## INSTRUCTIONS FOR THE TASK
Every entry here needs to be repeated exactly.

● ● ● ●

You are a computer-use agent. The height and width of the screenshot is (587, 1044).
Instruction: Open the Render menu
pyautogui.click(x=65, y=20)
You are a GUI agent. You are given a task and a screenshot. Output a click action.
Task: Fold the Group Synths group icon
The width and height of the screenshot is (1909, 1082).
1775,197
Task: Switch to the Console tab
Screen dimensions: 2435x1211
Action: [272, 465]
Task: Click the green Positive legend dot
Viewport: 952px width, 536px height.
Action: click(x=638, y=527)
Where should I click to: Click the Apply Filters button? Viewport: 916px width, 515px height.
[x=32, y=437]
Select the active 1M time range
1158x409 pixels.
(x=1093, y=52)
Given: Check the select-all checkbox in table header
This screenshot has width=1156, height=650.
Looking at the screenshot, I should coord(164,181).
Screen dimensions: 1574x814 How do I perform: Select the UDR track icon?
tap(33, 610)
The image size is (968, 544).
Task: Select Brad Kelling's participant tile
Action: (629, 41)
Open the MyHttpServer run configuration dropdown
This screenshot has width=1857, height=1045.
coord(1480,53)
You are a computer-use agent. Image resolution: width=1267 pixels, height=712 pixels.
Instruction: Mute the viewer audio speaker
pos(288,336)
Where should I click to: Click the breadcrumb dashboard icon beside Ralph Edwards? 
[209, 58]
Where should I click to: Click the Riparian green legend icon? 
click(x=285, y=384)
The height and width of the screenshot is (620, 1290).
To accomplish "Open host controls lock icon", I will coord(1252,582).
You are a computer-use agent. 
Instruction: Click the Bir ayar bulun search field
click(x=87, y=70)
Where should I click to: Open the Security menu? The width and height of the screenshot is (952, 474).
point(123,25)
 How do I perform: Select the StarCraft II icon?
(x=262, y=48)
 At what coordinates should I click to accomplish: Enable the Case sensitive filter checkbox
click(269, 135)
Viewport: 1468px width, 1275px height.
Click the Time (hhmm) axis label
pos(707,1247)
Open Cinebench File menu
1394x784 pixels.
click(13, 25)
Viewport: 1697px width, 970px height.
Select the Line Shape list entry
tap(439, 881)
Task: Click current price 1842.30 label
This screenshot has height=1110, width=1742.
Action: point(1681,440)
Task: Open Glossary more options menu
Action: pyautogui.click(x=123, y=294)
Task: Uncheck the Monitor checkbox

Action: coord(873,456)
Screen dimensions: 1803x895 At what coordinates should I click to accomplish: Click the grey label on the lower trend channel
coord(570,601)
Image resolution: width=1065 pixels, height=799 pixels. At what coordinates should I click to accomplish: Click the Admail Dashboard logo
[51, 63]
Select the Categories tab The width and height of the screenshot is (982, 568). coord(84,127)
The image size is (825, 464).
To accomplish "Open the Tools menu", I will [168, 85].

● ● ● ●

## EXERCISE OUTPUT
You are a computer-use agent. The height and width of the screenshot is (587, 1044).
Instruction: Open the Render menu
pyautogui.click(x=65, y=20)
You are a GUI agent. You are given a task and a screenshot. Output a click action.
Task: Fold the Group Synths group icon
The width and height of the screenshot is (1909, 1082).
1775,197
Task: Switch to the Console tab
Screen dimensions: 2435x1211
Action: [272, 465]
Task: Click the green Positive legend dot
Viewport: 952px width, 536px height.
Action: click(x=638, y=527)
Where should I click to: Click the Apply Filters button? Viewport: 916px width, 515px height.
[x=32, y=437]
Select the active 1M time range
1158x409 pixels.
(x=1093, y=52)
Given: Check the select-all checkbox in table header
This screenshot has width=1156, height=650.
Looking at the screenshot, I should coord(164,181).
Screen dimensions: 1574x814 How do I perform: Select the UDR track icon?
tap(33, 610)
The image size is (968, 544).
Task: Select Brad Kelling's participant tile
Action: (629, 41)
Open the MyHttpServer run configuration dropdown
This screenshot has width=1857, height=1045.
coord(1480,53)
You are a computer-use agent. Image resolution: width=1267 pixels, height=712 pixels.
Instruction: Mute the viewer audio speaker
pos(288,336)
Where should I click to: Click the breadcrumb dashboard icon beside Ralph Edwards? 
[209, 58]
Where should I click to: Click the Riparian green legend icon? 
click(x=285, y=384)
The height and width of the screenshot is (620, 1290).
To accomplish "Open host controls lock icon", I will coord(1252,582).
You are a computer-use agent. 
Instruction: Click the Bir ayar bulun search field
click(x=87, y=70)
Where should I click to: Open the Security menu? The width and height of the screenshot is (952, 474).
point(123,25)
 How do I perform: Select the StarCraft II icon?
(x=262, y=48)
 At what coordinates should I click to accomplish: Enable the Case sensitive filter checkbox
click(269, 135)
Viewport: 1468px width, 1275px height.
Click the Time (hhmm) axis label
pos(707,1247)
Open Cinebench File menu
1394x784 pixels.
click(13, 25)
Viewport: 1697px width, 970px height.
Select the Line Shape list entry
tap(439, 881)
Task: Click current price 1842.30 label
This screenshot has height=1110, width=1742.
Action: point(1681,440)
Task: Open Glossary more options menu
Action: pyautogui.click(x=123, y=294)
Task: Uncheck the Monitor checkbox

Action: coord(873,456)
Screen dimensions: 1803x895 At what coordinates should I click to accomplish: Click the grey label on the lower trend channel
coord(570,601)
Image resolution: width=1065 pixels, height=799 pixels. At what coordinates should I click to accomplish: Click the Admail Dashboard logo
[51, 63]
Select the Categories tab The width and height of the screenshot is (982, 568). coord(84,127)
The image size is (825, 464).
To accomplish "Open the Tools menu", I will [168, 85].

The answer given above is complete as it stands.